- [What the task requires]
Continue the blog post about earning a second MFA, starting after its last sentence.

- [Extract to read]
*****
An MFA, Again!

| Vermont College of Fine Arts

So, for the past 18 months, I’ve spent my free time earning an MFA in creative nonfiction from the Vermont College of Fine Arts, also known as VCFA. I officially graduated today, a newly minted (or reminted?) MFA.

I earned my MFA in poetry from the University of Maryland, College Park in 2003, and my PhD in Creative Writing from the University of Nebraska-Lincoln in 2008. In other words, I’ve been out of school for more than a decade. It was wonderful returning to the life of a student, having my own work be the focus of expert teachers’ scrutiny and feedback.

What a privilege it is to be a student. I’m not sure I understood this when I was in my mid-twenties. This time around, I tried to take every advantage of the opportunities given to me, every offer of critique, every bit of individualized attention. I wrote my critical thesis on the pedagogy of teaching the undergraduate, introductory-level nonfiction workshop, a project that I hope at some point I’ll be able to put to good use in the classroom. And I used my creative thesis to focus on a recently completed manuscript, Exhibitions, a collection of essays about art, Jewish identity, genocide, and the ethical issues of representation. I’m not sure that I would have written Taste: A Book in Small Bites (in a mere 11 months), without the help of advisors like Patrick Madden and Bob Vivian. In other words, my time at VCFA was put to very good use.
*****
- [Material provided]
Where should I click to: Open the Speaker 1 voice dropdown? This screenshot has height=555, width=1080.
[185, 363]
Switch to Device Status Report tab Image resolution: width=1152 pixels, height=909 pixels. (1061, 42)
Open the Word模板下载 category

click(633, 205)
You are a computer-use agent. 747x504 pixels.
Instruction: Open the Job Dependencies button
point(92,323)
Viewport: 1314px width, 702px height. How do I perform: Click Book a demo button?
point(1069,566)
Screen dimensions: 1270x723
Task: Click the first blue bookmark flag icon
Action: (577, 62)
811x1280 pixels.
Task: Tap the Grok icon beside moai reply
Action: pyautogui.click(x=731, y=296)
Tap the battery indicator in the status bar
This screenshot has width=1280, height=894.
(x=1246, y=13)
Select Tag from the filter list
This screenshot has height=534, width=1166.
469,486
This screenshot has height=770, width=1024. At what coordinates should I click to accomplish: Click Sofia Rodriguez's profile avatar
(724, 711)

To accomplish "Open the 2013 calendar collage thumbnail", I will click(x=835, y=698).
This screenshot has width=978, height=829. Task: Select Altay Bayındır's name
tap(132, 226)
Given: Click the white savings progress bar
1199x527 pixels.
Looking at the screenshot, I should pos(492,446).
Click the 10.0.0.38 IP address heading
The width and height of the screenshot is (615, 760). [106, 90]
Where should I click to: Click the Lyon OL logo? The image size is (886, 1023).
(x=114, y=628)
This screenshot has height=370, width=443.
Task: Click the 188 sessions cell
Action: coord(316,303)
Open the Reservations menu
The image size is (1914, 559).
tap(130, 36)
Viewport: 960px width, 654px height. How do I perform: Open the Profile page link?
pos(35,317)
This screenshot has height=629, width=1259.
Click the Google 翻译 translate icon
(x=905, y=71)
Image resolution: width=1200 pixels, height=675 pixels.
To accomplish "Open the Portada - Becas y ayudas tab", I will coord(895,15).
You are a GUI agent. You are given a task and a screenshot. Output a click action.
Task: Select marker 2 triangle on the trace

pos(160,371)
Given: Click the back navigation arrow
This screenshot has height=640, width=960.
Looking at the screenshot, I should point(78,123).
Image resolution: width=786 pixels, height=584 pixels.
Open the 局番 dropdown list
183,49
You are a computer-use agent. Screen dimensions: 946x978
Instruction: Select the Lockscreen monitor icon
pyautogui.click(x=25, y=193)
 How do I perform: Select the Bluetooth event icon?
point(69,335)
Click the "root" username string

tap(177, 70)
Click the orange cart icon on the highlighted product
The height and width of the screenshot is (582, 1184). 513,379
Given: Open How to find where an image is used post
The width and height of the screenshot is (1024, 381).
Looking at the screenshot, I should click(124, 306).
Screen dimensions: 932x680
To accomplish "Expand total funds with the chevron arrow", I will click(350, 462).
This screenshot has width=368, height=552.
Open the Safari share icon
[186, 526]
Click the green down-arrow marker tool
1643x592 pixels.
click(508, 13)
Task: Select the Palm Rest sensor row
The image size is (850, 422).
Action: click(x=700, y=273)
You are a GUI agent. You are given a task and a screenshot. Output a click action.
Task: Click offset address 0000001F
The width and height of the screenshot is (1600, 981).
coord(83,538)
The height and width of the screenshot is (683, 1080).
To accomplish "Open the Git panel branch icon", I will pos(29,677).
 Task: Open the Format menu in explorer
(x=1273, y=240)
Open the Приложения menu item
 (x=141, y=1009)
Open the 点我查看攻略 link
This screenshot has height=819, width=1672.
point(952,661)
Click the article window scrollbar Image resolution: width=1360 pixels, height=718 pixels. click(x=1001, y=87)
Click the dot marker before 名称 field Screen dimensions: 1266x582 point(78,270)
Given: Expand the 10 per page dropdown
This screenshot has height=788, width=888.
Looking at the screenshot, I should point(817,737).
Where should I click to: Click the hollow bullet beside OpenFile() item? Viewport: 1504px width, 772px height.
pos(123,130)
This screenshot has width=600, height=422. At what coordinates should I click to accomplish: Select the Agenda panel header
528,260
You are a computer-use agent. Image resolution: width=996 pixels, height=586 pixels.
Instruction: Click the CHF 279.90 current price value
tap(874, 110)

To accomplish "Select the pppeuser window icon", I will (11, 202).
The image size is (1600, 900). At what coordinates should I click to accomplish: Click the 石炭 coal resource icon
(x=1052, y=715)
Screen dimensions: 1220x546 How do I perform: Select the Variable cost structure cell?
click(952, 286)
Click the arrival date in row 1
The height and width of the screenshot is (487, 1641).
*****
- [Your response]
Perhaps the strangest part of the whole experience was doing my entire degree online. VCFA’s program is a low-residency, which means that the majority of one’s work is done via monthly communications with an advisor. But, twice a year, all the students are supposed to go to Vermont for 10 days on campus. During the pandemic this became impossible, and the summer and winter residencies were largely conducted via Zoom. So, I’ve never been to Montpelier, and I wonder if I’ll ever get the chance to visit the College in person.

In any case, I’m so grateful for my–virtual–time at VCFA. I wish I could be a student forever. As much as I enjoy leading my own classroom and doing the work of a full professor at an R1 university, there’s something really liberating about relinquishing that control and returning to the state of openness, curiosity, and even vulnerability that defines the experience of being a student.